How to control 12V with Arduino

Hello everyone,

I bought myself a LED strip which works with 12v. I cut a small piece of it off, so the current wouldn't be too high for my breadboard. It works now.

I'd like to be able to do "dumming" effects on it or maybe some kind of fade-in when I turn it on but I'm not sure what is a good way to go about doing that.

  1. At first I thought I'd use analog output and somehow scale the 0-5V output to 0-12V.
  2. My other thought is that I could use a PWD signal with ever-changing duty cycles and high enough frequency that I don't see the "flickering".

What do you people think, are both of these approaches viable?
How would you go about making a circuit for No. 1 (basically I'm asking to google search keywords :slight_smile: )


As LEDS are non-linear, the first approach would not work.
I would use the second and switch the LEDs with a logic level N-Type MOS FET.

I'm assuming your LED strip consists of just dumb LEDs and resistors.

1 Like

Something like this:

Use a logic level MOSFET.

How dumb do you actually want it to be? :rofl:

Do you realise that these are both the same description? For most Arduinox, an "analog output" is a 5 V digital PWM stream. To "scale" it to 12 V you just use a FET as Larry indicates, to switch the 12 V according to the 5 V control signal.

Note the importance of a "logic level" MOSFET.

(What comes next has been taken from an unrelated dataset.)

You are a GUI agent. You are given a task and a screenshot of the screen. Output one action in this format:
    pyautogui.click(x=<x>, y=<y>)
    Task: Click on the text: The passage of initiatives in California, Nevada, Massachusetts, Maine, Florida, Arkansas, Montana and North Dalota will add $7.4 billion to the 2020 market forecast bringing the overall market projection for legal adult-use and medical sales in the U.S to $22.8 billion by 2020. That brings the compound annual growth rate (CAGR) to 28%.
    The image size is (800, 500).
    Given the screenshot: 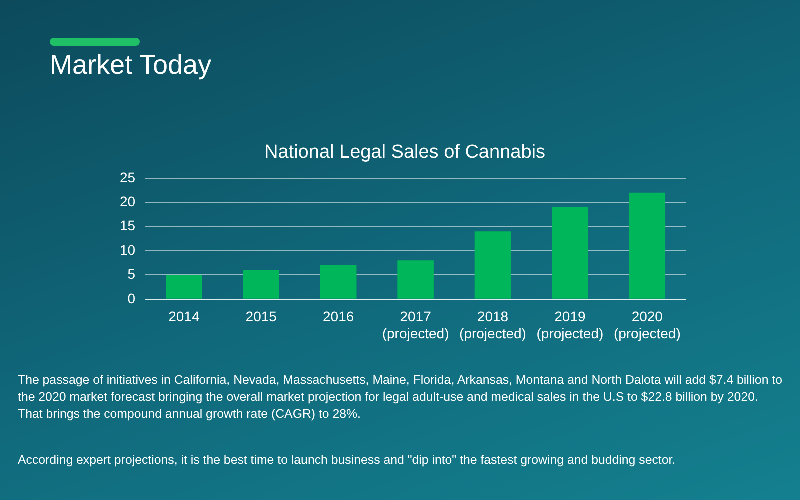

A Google of Fade In and Fade Out LED Arduino should get you some results for code samples. You want to use PWM (Pulse Width Modulation) for the effects. Using a RGB 12 Volt LED string I used the below circuit. You also want to add the gate resistor as shown above. It is omitted in the below schematic. The MOSFETs are FQP30N06L Logic Level Mosfets.

If you only have a single color LED you would only use 1/3rd of the circuit. In the image I used 3 digital PWM outputs. Anyway to fade in or fade out a LED you want PWM.


I think that some newer boards have a couple of true analogue output pins, but indeed there is often some confusion between analogue and PWM. The silly name that was given to so-called analogOutput() does absolutely nothing to help, does it? It always evaded me why they didn't give it a more sensible name, like pwmOutput().